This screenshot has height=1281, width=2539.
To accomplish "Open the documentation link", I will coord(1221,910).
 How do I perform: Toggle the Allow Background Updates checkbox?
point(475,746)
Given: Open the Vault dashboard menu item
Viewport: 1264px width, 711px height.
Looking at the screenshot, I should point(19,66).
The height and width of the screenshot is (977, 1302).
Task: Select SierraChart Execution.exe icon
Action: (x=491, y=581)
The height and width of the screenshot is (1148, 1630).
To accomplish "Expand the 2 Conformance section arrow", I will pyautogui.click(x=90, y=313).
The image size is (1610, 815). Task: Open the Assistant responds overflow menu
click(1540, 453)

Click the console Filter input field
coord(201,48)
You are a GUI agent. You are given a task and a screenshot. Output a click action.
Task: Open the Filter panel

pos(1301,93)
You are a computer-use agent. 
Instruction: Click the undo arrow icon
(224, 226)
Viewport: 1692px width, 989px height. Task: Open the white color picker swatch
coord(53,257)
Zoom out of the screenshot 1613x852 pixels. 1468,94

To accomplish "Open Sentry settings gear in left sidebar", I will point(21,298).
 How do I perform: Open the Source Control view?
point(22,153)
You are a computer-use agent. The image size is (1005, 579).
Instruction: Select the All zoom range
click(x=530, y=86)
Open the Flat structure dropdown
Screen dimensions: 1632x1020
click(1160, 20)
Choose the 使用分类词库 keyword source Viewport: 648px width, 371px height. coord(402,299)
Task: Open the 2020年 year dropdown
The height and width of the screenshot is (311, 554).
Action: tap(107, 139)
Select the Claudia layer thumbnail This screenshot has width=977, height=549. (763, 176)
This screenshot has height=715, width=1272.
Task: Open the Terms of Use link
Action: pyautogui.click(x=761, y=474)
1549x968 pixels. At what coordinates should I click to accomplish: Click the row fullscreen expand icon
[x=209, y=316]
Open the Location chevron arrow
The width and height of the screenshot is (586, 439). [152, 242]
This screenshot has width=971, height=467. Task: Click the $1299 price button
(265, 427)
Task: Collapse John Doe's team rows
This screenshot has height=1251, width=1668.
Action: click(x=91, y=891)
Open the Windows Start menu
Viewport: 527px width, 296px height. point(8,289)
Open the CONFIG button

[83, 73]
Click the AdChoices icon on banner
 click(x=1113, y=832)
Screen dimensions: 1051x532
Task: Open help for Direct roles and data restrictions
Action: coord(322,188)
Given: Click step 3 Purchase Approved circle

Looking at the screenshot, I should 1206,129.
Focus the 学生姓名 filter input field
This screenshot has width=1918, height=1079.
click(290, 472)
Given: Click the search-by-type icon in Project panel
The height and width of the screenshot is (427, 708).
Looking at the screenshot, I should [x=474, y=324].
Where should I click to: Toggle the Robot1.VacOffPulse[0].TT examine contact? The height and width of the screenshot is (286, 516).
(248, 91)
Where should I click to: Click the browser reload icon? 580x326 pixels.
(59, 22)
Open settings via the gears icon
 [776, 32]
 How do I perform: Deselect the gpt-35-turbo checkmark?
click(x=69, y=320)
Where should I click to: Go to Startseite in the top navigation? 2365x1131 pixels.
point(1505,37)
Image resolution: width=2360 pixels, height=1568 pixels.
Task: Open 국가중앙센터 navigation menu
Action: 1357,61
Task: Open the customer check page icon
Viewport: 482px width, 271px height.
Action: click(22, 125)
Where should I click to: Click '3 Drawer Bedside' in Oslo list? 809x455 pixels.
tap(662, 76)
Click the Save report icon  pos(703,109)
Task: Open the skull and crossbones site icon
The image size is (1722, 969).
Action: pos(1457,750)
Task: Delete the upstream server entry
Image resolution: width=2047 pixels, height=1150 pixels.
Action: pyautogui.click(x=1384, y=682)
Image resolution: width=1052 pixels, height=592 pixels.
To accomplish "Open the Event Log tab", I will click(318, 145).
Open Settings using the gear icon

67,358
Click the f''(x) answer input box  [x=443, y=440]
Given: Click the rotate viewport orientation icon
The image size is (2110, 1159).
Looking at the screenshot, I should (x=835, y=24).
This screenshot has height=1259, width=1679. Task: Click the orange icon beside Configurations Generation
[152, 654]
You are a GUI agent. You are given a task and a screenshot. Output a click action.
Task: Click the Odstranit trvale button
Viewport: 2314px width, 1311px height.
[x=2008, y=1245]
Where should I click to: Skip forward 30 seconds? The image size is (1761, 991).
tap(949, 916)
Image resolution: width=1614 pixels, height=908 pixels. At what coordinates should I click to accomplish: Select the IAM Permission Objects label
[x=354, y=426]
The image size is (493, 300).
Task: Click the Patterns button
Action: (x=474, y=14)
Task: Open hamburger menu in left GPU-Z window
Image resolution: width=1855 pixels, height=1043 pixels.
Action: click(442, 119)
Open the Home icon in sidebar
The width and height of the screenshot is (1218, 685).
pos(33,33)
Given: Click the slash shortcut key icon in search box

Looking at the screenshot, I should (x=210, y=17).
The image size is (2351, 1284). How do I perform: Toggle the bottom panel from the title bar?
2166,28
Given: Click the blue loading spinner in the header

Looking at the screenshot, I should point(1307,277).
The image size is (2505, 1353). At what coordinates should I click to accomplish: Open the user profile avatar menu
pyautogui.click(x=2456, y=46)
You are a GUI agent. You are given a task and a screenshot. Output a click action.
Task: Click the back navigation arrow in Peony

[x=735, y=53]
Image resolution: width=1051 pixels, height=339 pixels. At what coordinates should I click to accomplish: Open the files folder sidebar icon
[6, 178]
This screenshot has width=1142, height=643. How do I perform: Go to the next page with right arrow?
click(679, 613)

== == ==

● **WHAT IS REQUIRED**:
Wherever the string "computer" appears in a line above, copy that line.

● **COMPLETED EXERCISE**:
You are a computer-use agent. 
You are a computer-use agent. The image size is (1005, 579).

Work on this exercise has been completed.